Her insan bir zamanlar küçük olur. Bazıları küçükken büyük yükün altına girer, bazıları da bir türlü büyümek bilmez. Bir türlü küçülemeyen, bir türlü çocuk olamayan, bir türlü oyun oynayamayan, bir türlü gülüp eğlenemeyen koca koca adamlar görürsünüz etrafınızda. Bir şey olmaz, siz de merak edip durmayın, bakın işinize…
Küçüktüm bir zamanlar, sizler gibi. Ne zaman büyüdüğümü bilmiyorum. Büyüdüm mü, onu da bilmiyorum. Beden olarak büyümek, büyümek midir, doğrusu onun da farkında değilim.

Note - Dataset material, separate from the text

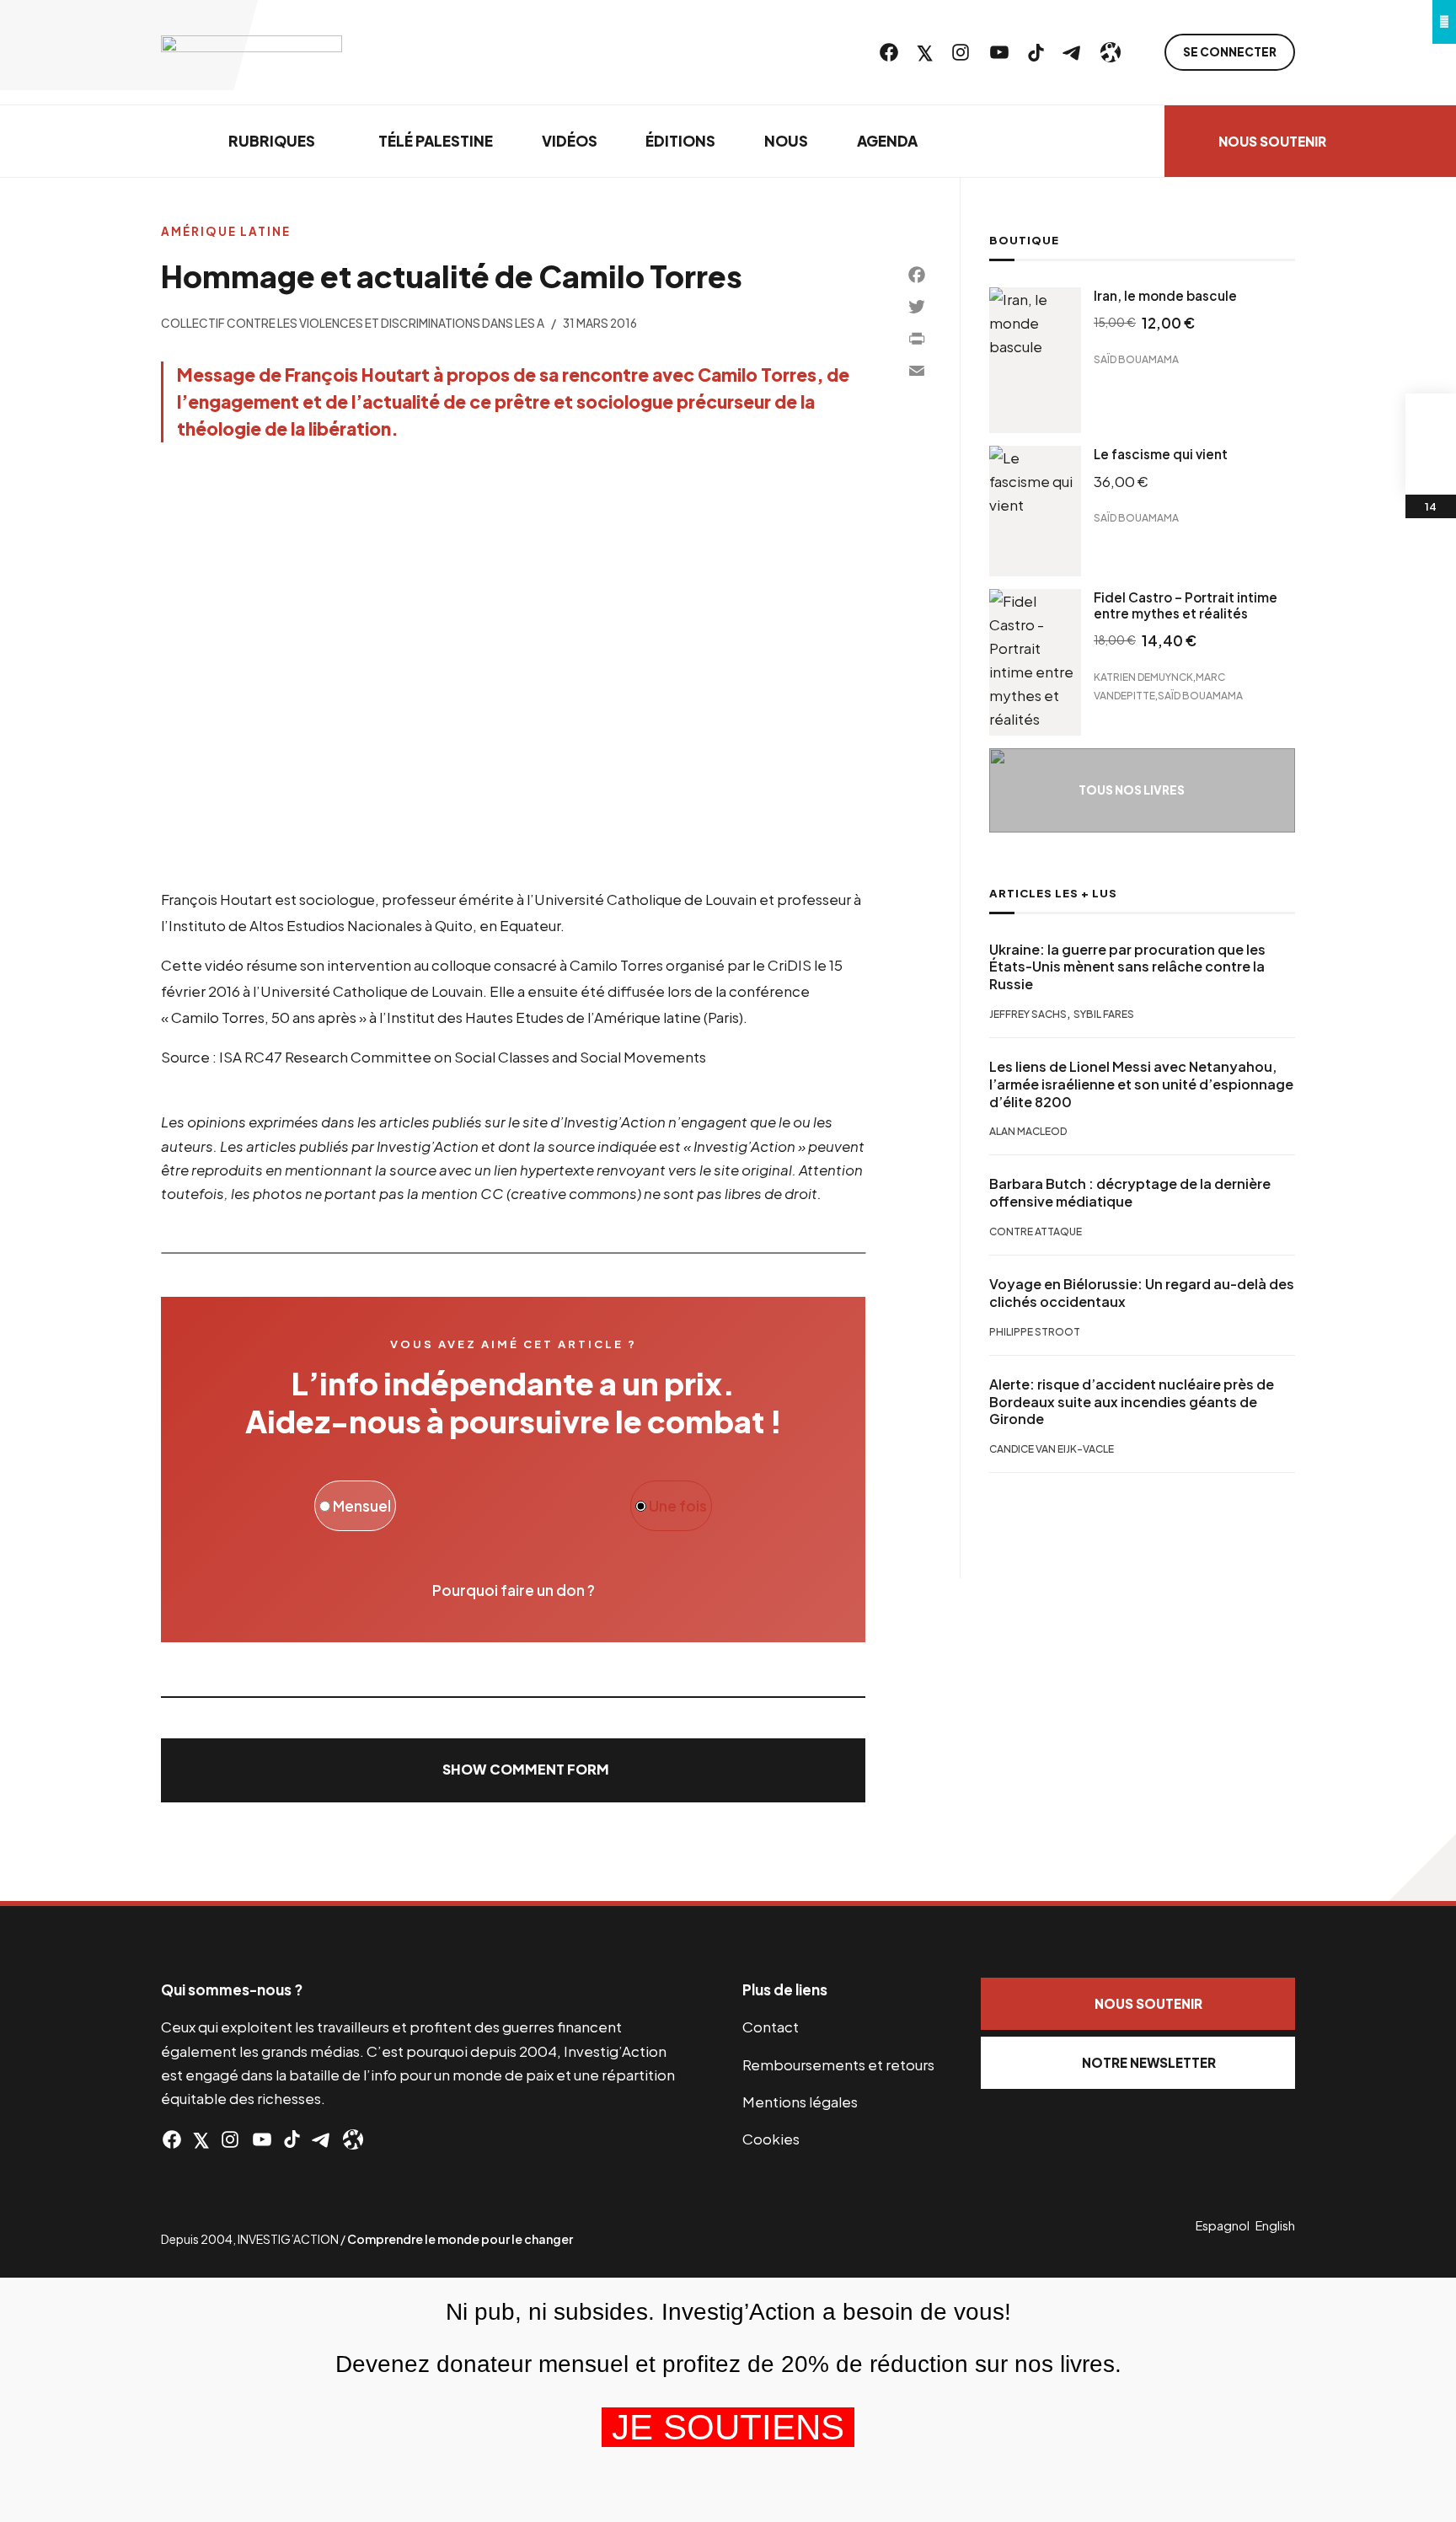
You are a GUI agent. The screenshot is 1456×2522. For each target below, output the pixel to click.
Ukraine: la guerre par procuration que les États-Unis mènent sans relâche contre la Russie (1127, 966)
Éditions (680, 140)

Ben omuzuma yüklenen yükün ağırlığı, uzanmam gereken ama bir türlü uzanamadığım yüksekliklere bakıyor, aşağıda kalanların durumuna üzülüyorum, hepsi bu…
Bir gün, belediyenin açıp kapatmayı unuttuğu, açıp, önlem almaya gerek duymadığı bir çukura düşmüştüm. Küçüktüm, yaşım kaçtı hatırlamıyorum. Boyum ne kadardı bilmiyorum. O zamanlar çocukların boyu, kilosu, yaşı, duyguları, sevinçleri, hüzünleri hiç kimsenin umurunda değildi. O kadar çok çocuk vardı ki, hangisinin derdiyle dertlensin ki anneler, babalar, kardeşler…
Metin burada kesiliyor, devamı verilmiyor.